File Uploads

Now that we've added forms and form uploading to our application, we may want the additional ability to upload files. However, there is a bit more involved when uploading a file than there is for other kinds of form data.

Consider uploading an image file to our website. In addition to our raw image data (in binary), we probably want to send metadata describing the file itself - the filename, the file format, etc. While some of this information may be contained within the binary of the file itself (remember, files are typically themselves structured into a header and body section), in order to use it we would need to implement a file-reading strategy for every kind of image file we might encounter.

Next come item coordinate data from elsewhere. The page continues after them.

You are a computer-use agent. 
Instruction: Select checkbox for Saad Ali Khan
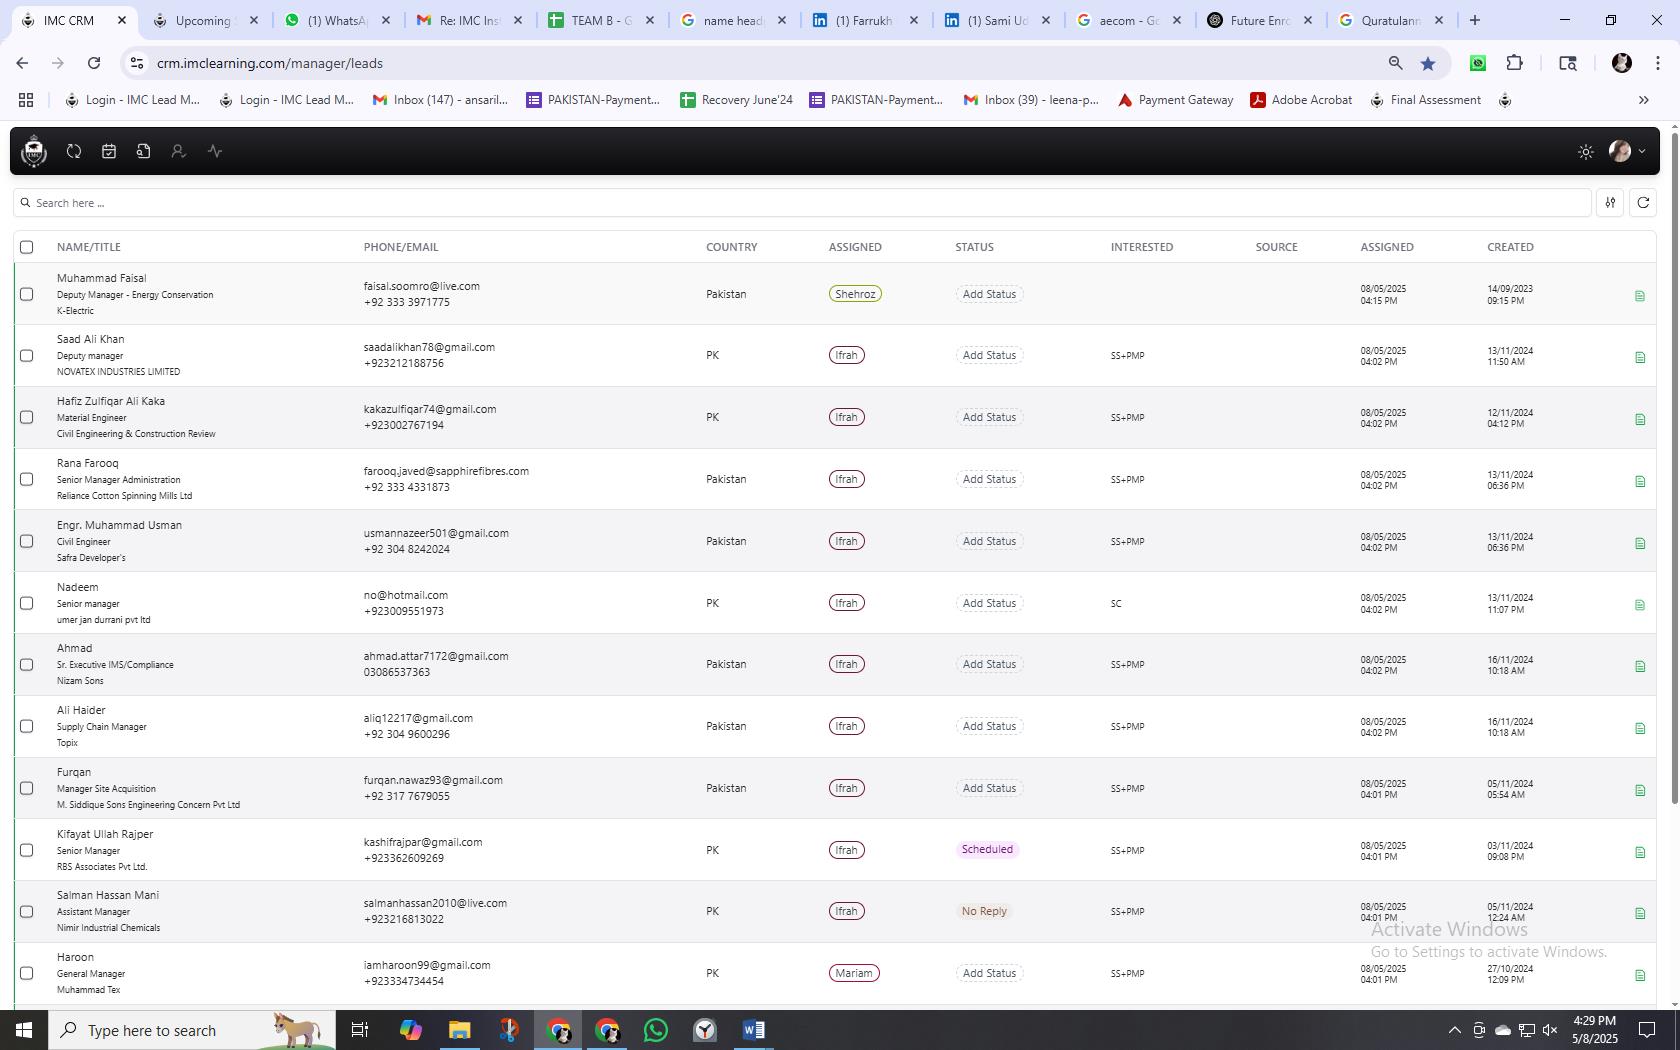tap(27, 356)
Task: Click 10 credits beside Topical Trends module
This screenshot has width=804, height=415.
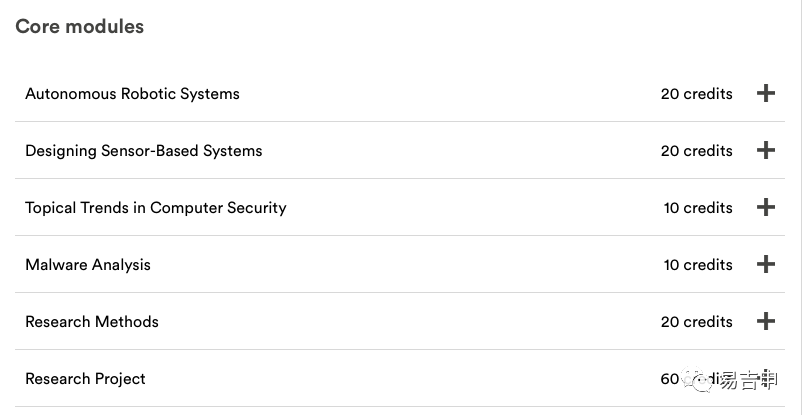Action: pos(698,208)
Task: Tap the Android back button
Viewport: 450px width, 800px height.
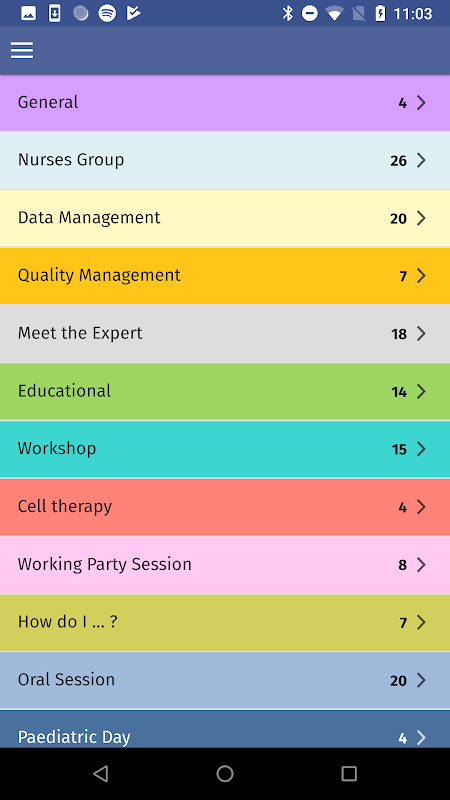Action: (101, 773)
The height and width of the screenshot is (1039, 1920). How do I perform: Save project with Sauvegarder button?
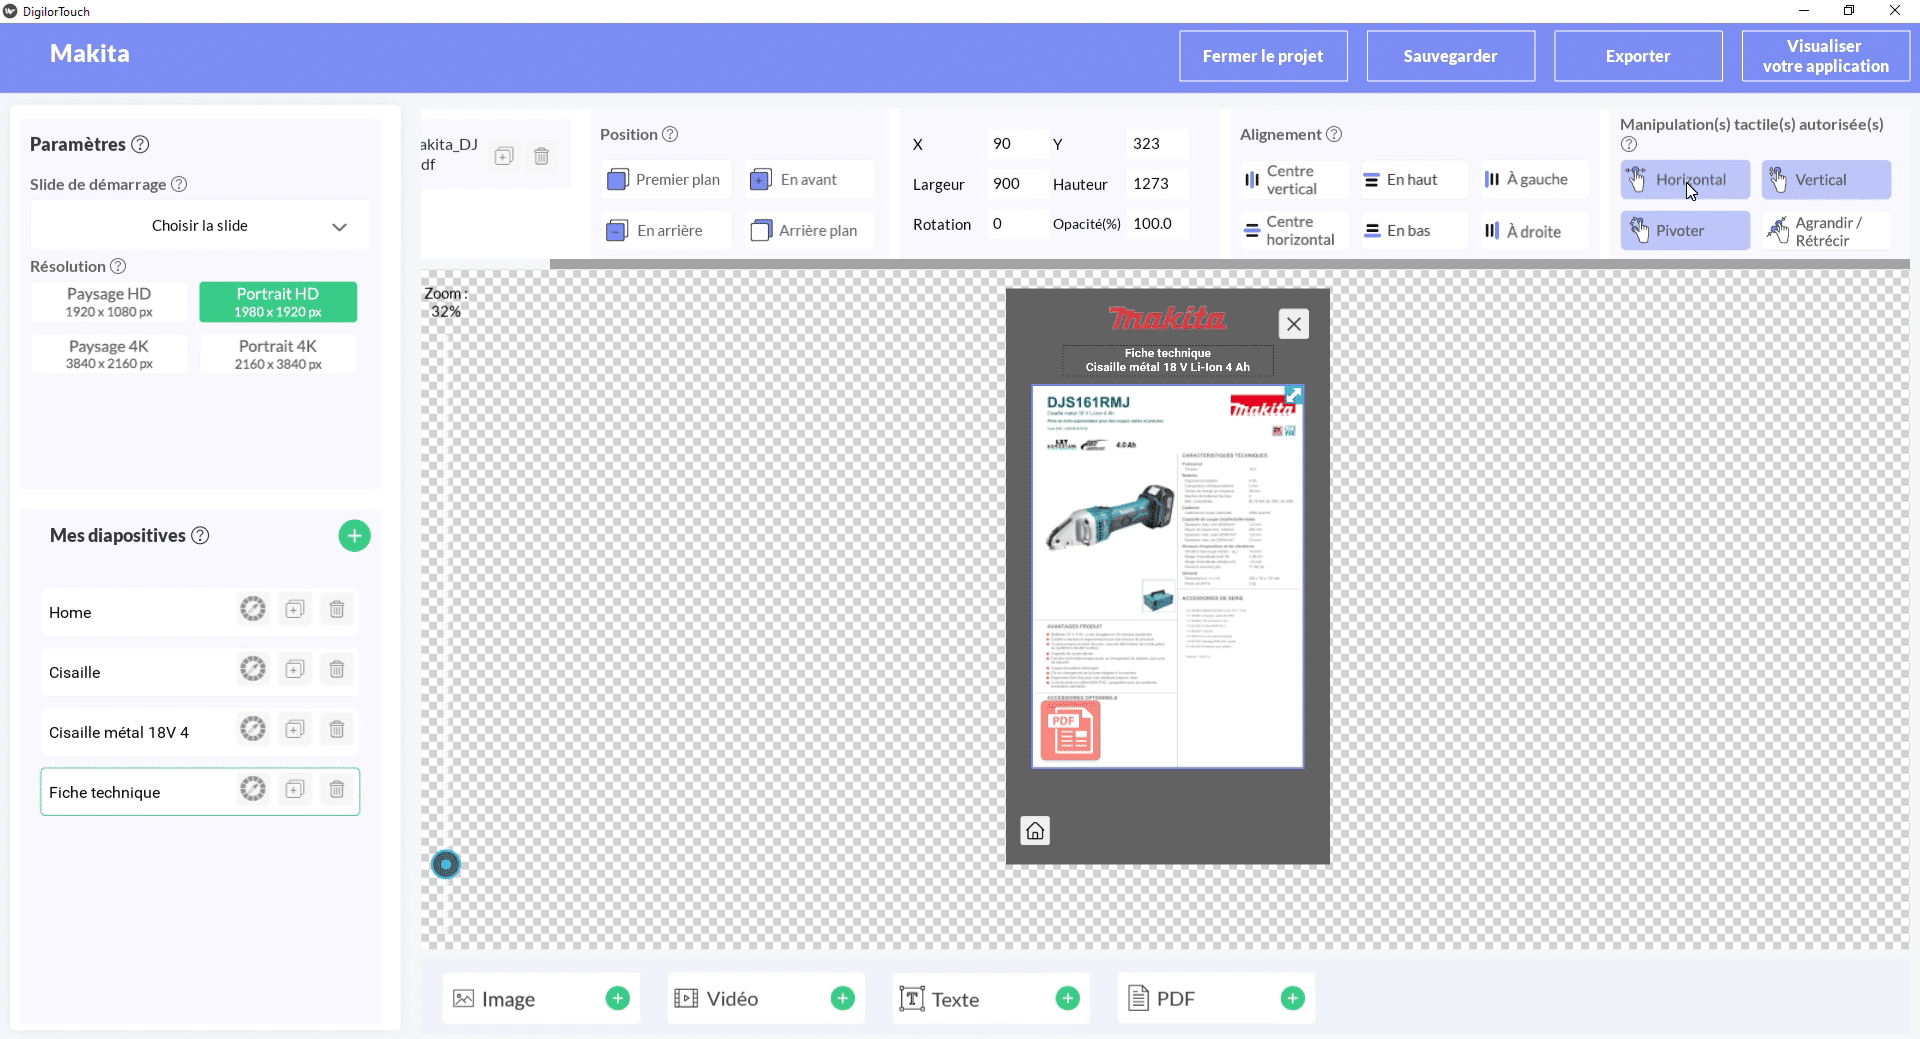pos(1450,56)
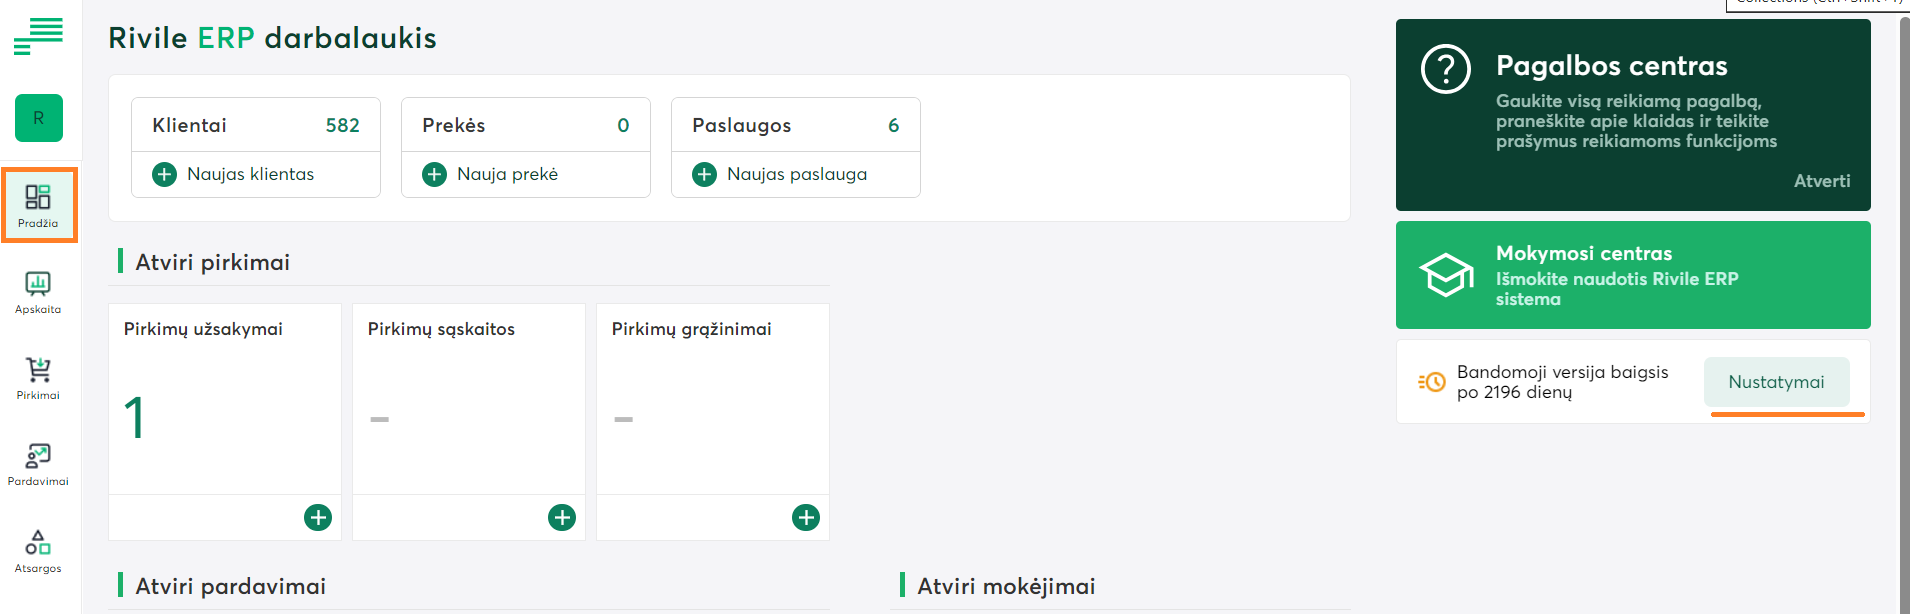
Task: Add new Pirkimų užsakymai with plus button
Action: point(318,517)
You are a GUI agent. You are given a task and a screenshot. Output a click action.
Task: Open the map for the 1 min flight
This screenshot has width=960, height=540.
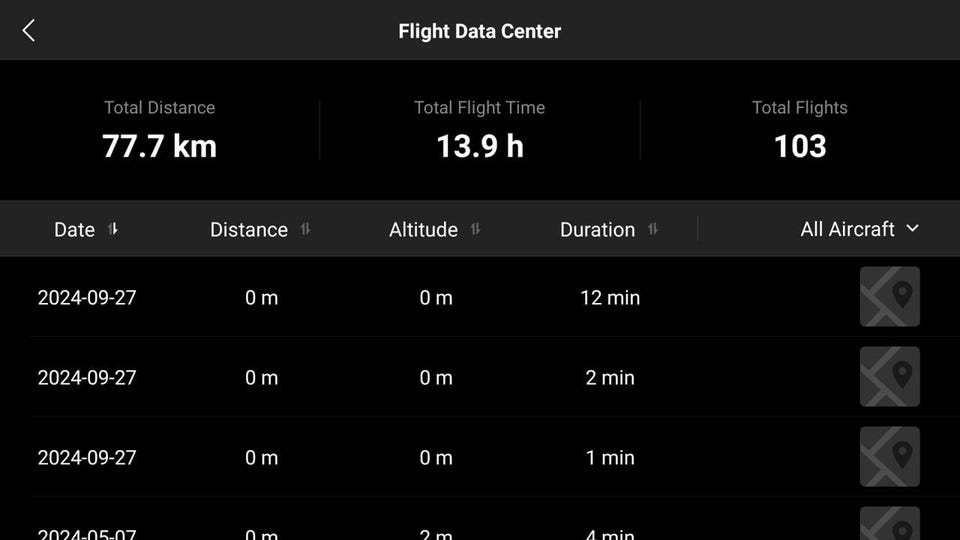point(889,457)
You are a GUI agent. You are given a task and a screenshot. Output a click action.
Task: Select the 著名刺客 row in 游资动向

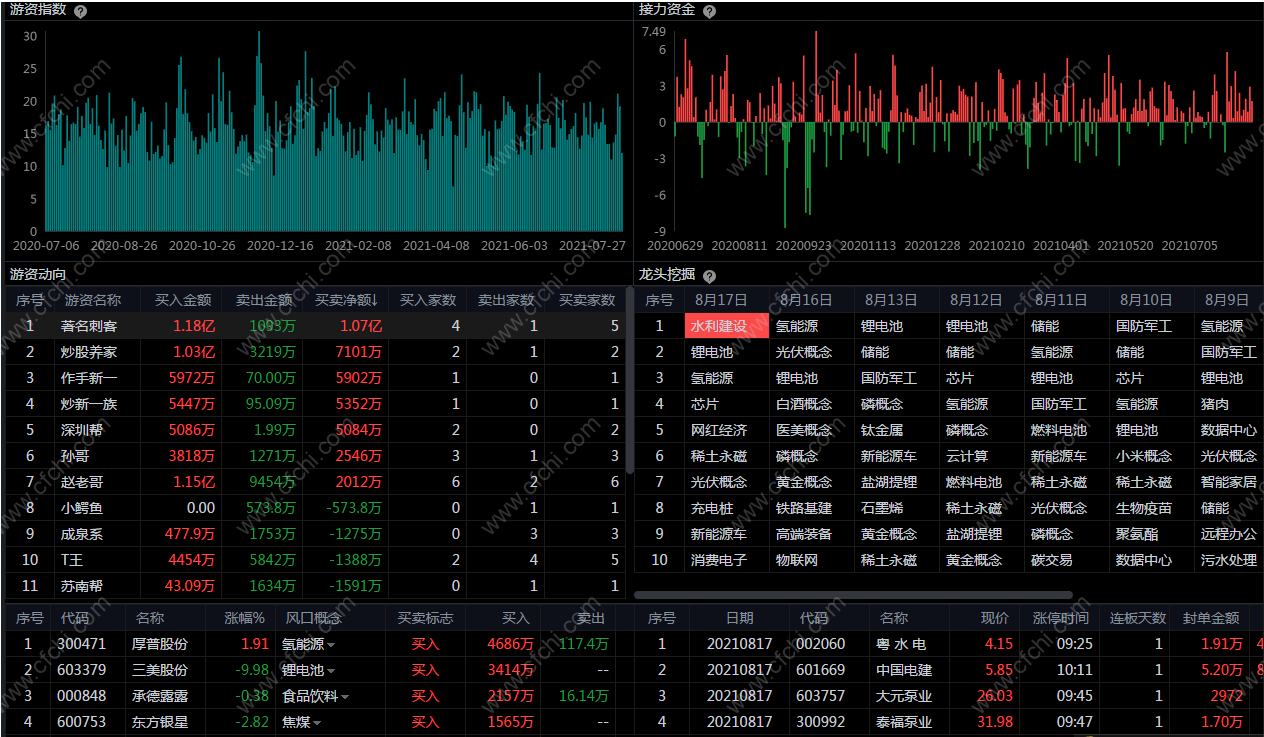click(89, 326)
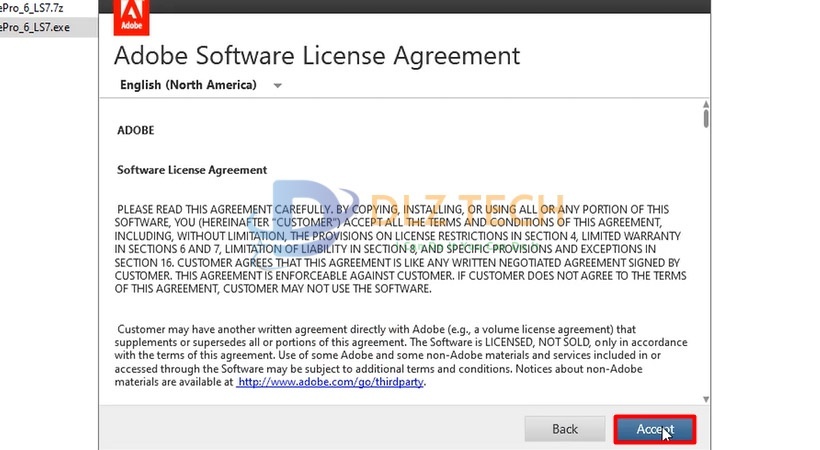
Task: Click the ADOBE heading in license text
Action: pyautogui.click(x=136, y=130)
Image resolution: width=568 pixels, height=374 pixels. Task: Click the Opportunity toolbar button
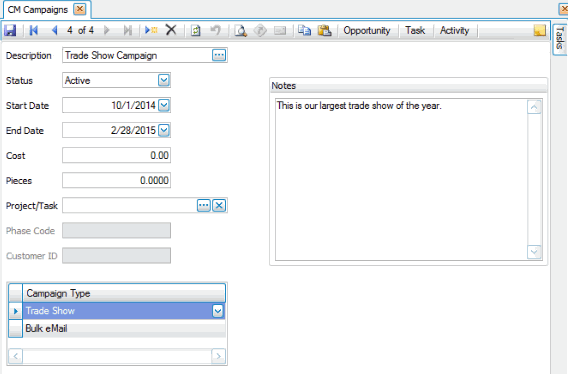pos(367,30)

If we think in broader terms than image files, but rather all files, the enormity of this task becomes apparent. First, there are thousands of existing file types, and more are defined every day. Thankfully, the design of HTTP considered this, and came to the conclusion that HTTP servers should be able to treat file uploads as arbitrary blobs of data. Any metadata that the server should know about is added as an extra content header before the binary blob. Finally, we may want to be able to upload other form data with the files, and possibly multiple files.

Multipart Encoding

To support this, one possible format for the body is multipart encoding. Normal html forms are sent with a content-type of application/x-www-form-urlencoded, but multipart forms have a content-type of multipart/form-data. The intent to send a mulitpart form is signaled in the HTML form by setting the enctype attribute to multipart/form-data. Otherwise, the form defaults to regular form encoding, and the file data is not included.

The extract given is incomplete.